**Quoted passage:**
Hmm. Ok, so I think I understand your needs, and your current model
does sound easier. But the cost of not using vsyscalls is really quite
high.
It sounds like the main worry is that some system calls are guaranteed
cancellation points, and if the signal slips in between your
cancellation point check and the system call, you lose that ability.
I'm assuming that if the "canceltype" is asynchronous, you never have
this problem, because the cancellation can be done in the signal
handler itself, which avoids the whole race.
Am I getting closer to understanding the particular semantics you are
looking for?
Because if that's the case, I wonder if what you really want is not
"sticky signals" as much as "synchronous signals" - ie the ability to
say that a signal shouldn't ever interrupt in random places, but only
at well-defined points (where a system call would be one such point -
are there others?)
So then you could make "pthread_setcanceltype()" just set that flag
for the cancellation signal, and just know that the signal itself will
always be deferred to such a synchronous point (ie system call entry).
We already have the ability to catch things at system call entry
(ptrace needs it, for example), so we could possibly make our signal
delivery have a mode where a signal does *not* cause user space
execution to be interrupted by a signal handler, but instead just sets
a bit in the thread info state that then causes the next system call
to take the signal.

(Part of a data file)
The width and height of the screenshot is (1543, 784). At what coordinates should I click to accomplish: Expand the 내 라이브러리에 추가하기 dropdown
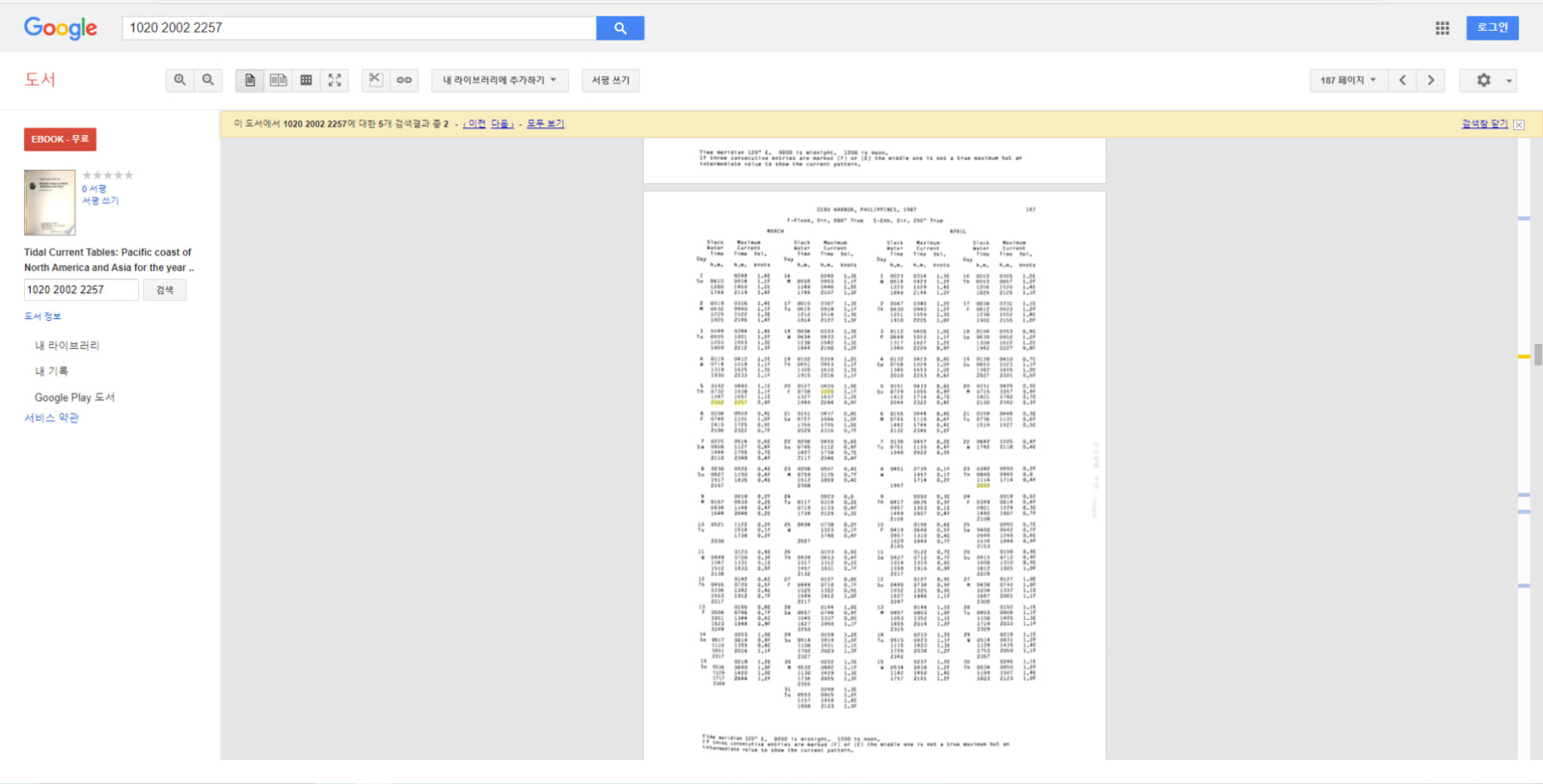(x=500, y=80)
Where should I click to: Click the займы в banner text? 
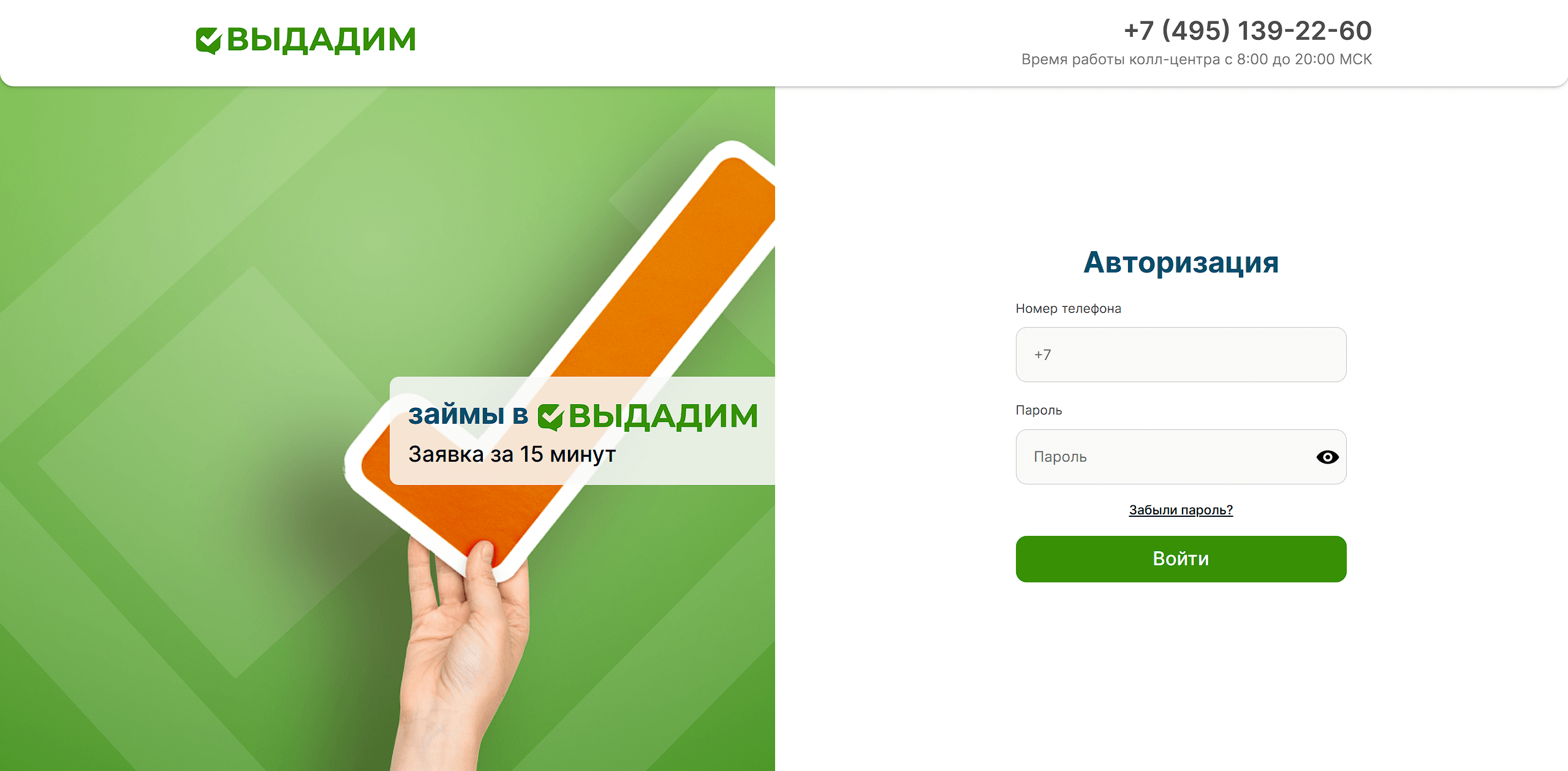[468, 415]
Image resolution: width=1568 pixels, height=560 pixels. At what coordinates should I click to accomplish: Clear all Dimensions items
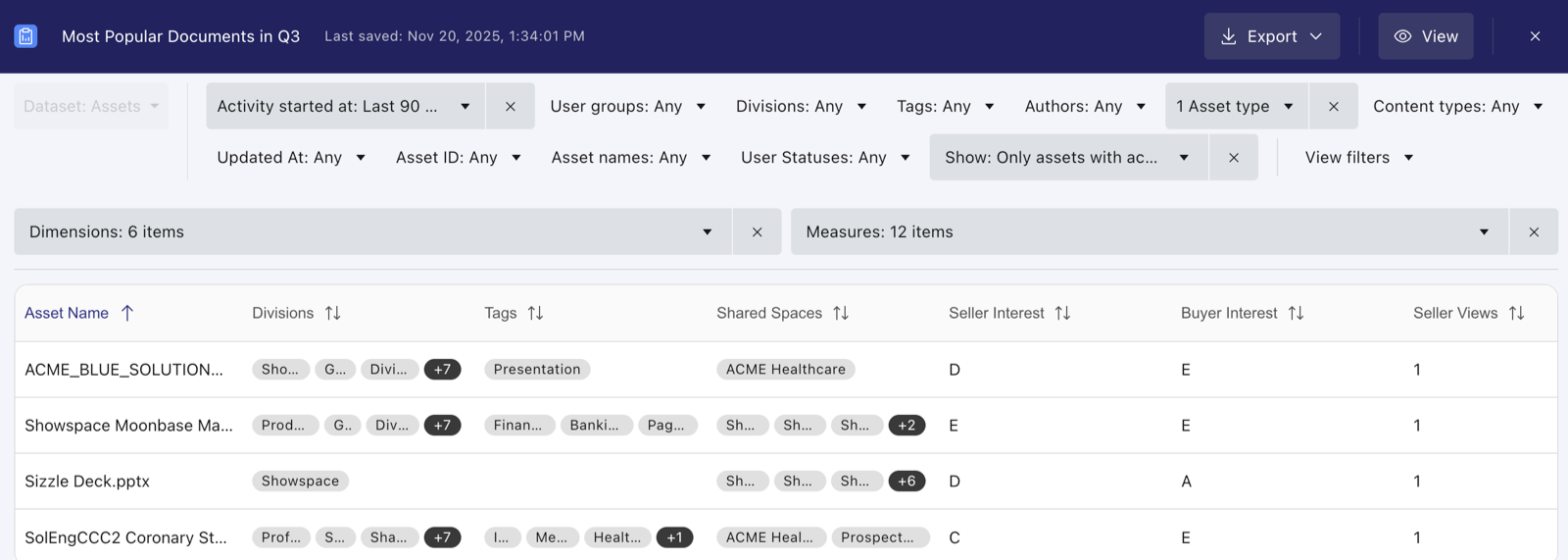[757, 231]
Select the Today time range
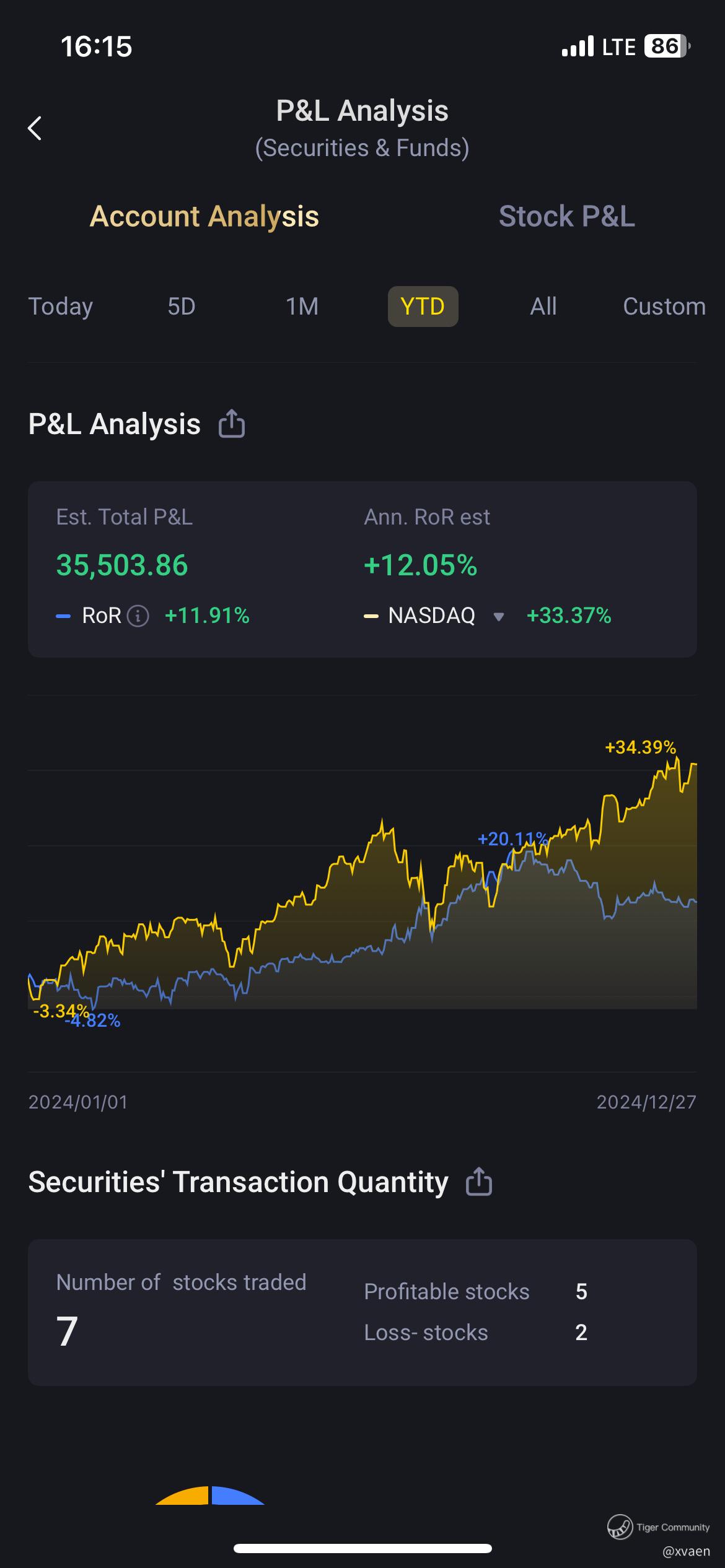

**Exercise requirements:**
• A. In the data file entries, swap "At what coordinates should I click to accomplish" for "Which point should I click to complete" and write the entries out again with nothing else changed. Leave out the pictures.
• B. Continue the message about thread cancellation and signal delivery from its last sentence.

**Answers to the exercises:**
• A.
The width and height of the screenshot is (1543, 784). Which point should I click to complete: Expand the 내 라이브러리에 추가하기 dropdown
(x=500, y=80)
Where should I click to: Click the займы в banner text? 
[468, 415]
Image resolution: width=1568 pixels, height=560 pixels. Which point should I click to complete: Clear all Dimensions items
[757, 231]
Select the Today time range

• B.
Linus
On Fri, Mar 11, 2016 at 11:27 AM, Linus Torvalds
<[email protected]> wrote:
> On Fri, Mar 11, 2016 at 3:39 AM, Szabolcs Nagy <[email protected]> wrote:
>>
>> i think the sticky signal design would work, but more
>> complex than what we have and adds some atomic rmw ops
>> into common code paths and not backward compatible.
>>
>> not using vsyscalls for cancellation-points sounds easier.
>
> Hmm. Ok, so I think I understand your needs, and your current model
> does sound easier. But the cost of not using vsyscalls is really quite
> high.
>
> It sounds like the main worry is that some system calls are guaranteed
> cancellation points, and if the signal slips in between your
> cancellation point check and the system call, you lose that ability.
>
> I'm assuming that if the "canceltype" is asynchronous, you never have
> this problem, because the cancellation can be done in the signal
> handler itself, which avoids the whole race.
>
> Am I getting closer to understanding the particular semantics you are
> looking for?
>
> Because if that's the case, I wonder if what you really want is not
> "sticky signals" as much as "synchronous signals" - ie the ability to
> say that a signal shouldn't ever interrupt in random places, but only
> at well-defined points (where a system call would be one such point -
> are there others?)
>
> So then you could make "pthread_setcanceltype()" just set that flag
> for the cancellation signal, and just know that the signal itself will
> always be deferred to such a synchronous point (ie system call entry).
>
> We already have the ability to catch things at system call entry
> (ptrace needs it, for example), so we could possibly make our signal
> delivery have a mode where a signal does *not* cause user space
> execution to be interrupted by a signal handler, but instead just sets
> a bit in the thread info state that then causes the next system call
> to take the signal.
I think that this would almost work for musl, except that musl would
still need to be able to tell whether the syscall that eventually gets
interrupted is a cancellation point, which still may require some
ability to unwind from the vdso. The syscall handler can easily tell
the syscall number (it's in EAX), but it may need the effective EIP as
well.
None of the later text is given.